Jina AI: Your Search Foundation, Supercharged!

jina-embeddings-v5-omni-small-clustering-GGUF: Clustering-Targeted Omni Embedding (Small) — GGUF

ArXiv | Blog

Average score vs. parameter count for open-weight omni embedding models

Average score vs. parameter count across image (MIEB-Lite), video (MMEB-V), and audio (MAEB) benchmarks — jina-v5-omni-nano and jina-v5-omni-small define the open-weight frontier (Table 1 in the ArXiv report).

Architecture

Model Overview

GGUF + multimodal-projector build of jinaai/jina-embeddings-v5-omni-small-clustering for llama.cpp. Accepts text, images, video, and audio and produces 1024-dim embeddings in the same vector space as the torch reference and as jinaai/jina-embeddings-v5-text-small-clustering at the same task — index with text and query with any modality, no reindexing. For a more compact alternative, see jinaai/jina-embeddings-v5-omni-nano-clustering-GGUF.

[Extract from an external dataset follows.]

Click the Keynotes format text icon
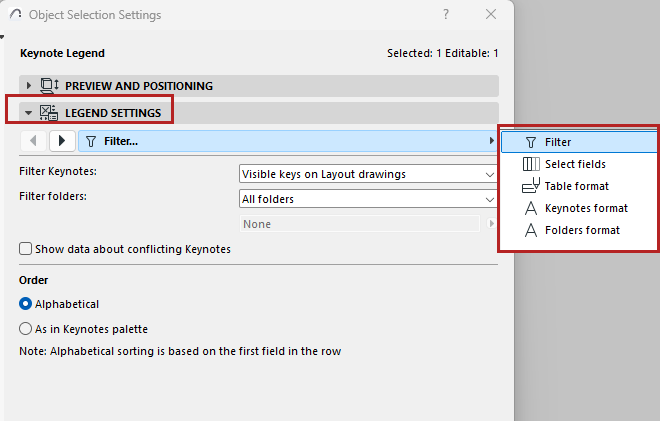Screen dimensions: 660x421 tap(530, 208)
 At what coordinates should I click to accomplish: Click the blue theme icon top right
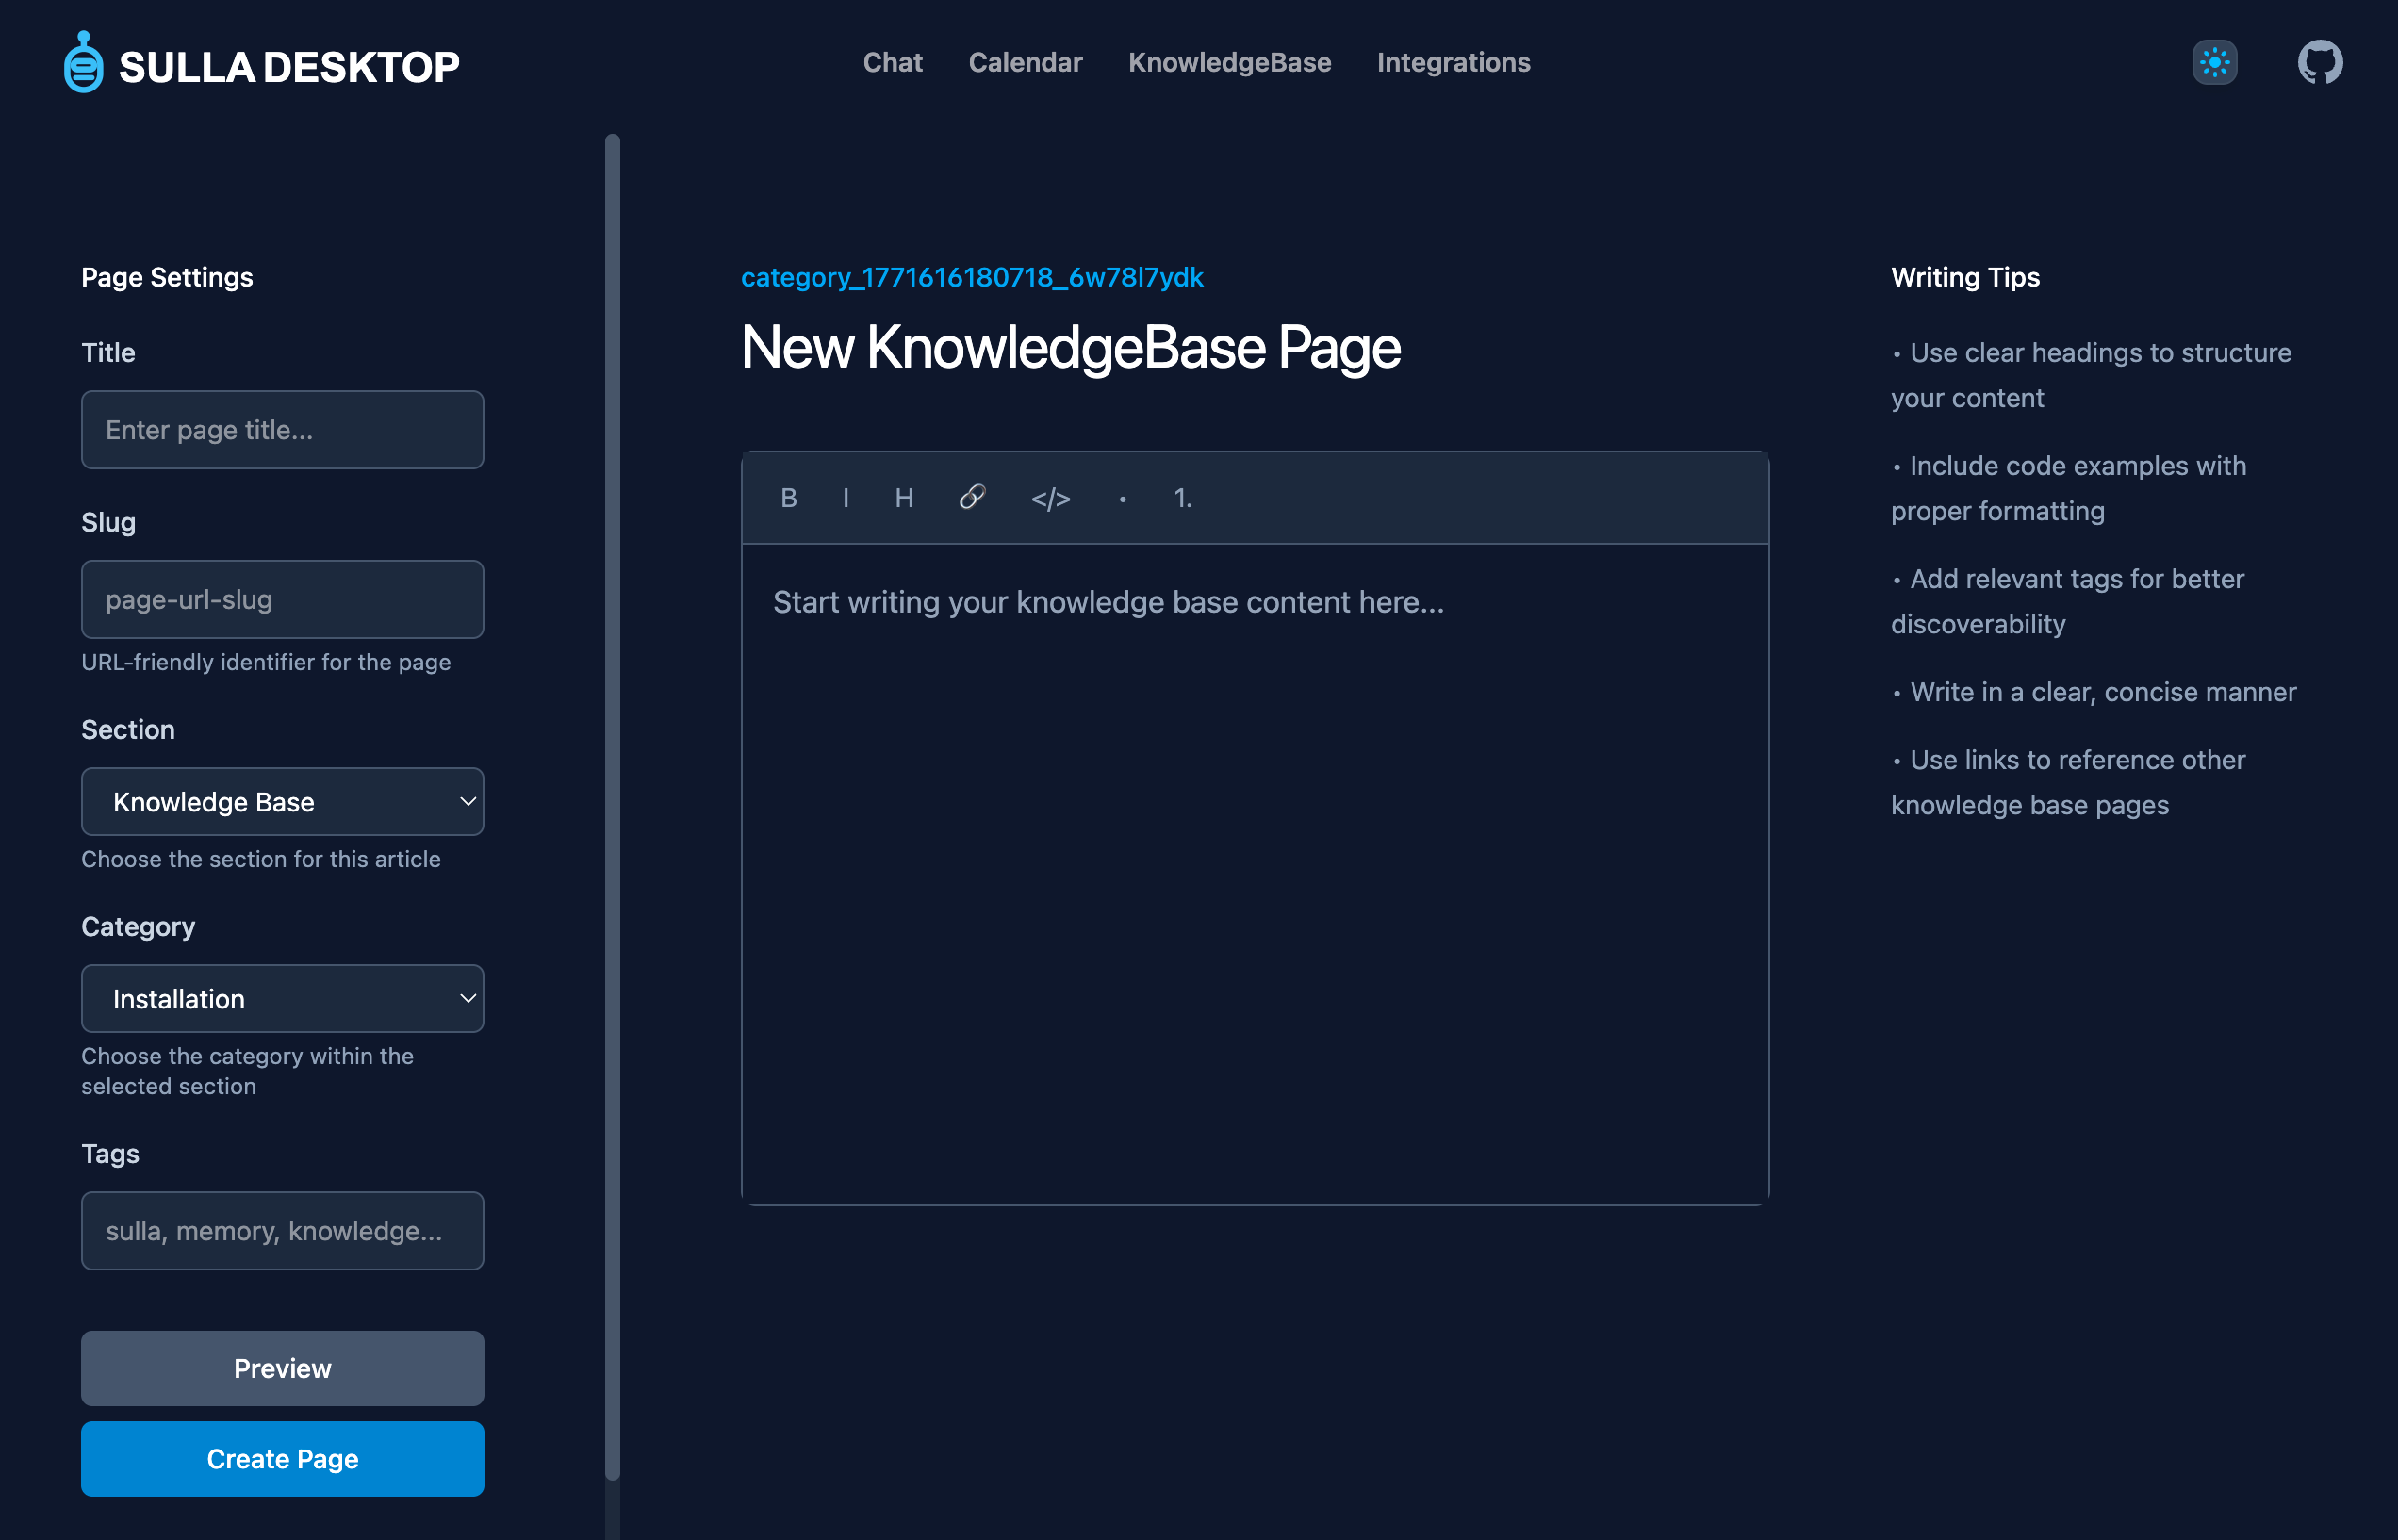pyautogui.click(x=2214, y=62)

This is the clustering-targeted variant of the jina-embeddings-v5-omni-small GGUF family. The umbrella with all GGUF variants and cross-repo benchmarks is jina-ai/jina-embeddings-v5-omni-gguf.

Feature Value
Parameters ~1.56B (text + vision + audio towers)
Embedding Dimension 1024
Supported Tasks clustering
Max Sequence Length 32768
Pooling Strategy Last-token
Supported Inputs text, image, video, audio
Supported File Types images: .jpg, .jpeg, .png, .gif, .webp, .bmp, .tif, .tiff, .avif, .heic, .svg; video: .mp4, .avi, .mov, .mkv, .webm, .flv, .wmv; audio: .wav, .mp3, .flac, .ogg, .m4a, .opus; documents: .pdf
Matryoshka Dimensions 32, 64, 128, 256, 512, 768, 1024
Quantization text: F16 + 13 imatrix-calibrated int-quant levels; mmprojs: F16

Cross-repo docs: benchmarks (NDCG@5 on NanoBEIR, tokens/sec, peak VRAM, file size), the full per-variant numerical-parity tables, and runtime caveats live in the v5-omni-gguf umbrella.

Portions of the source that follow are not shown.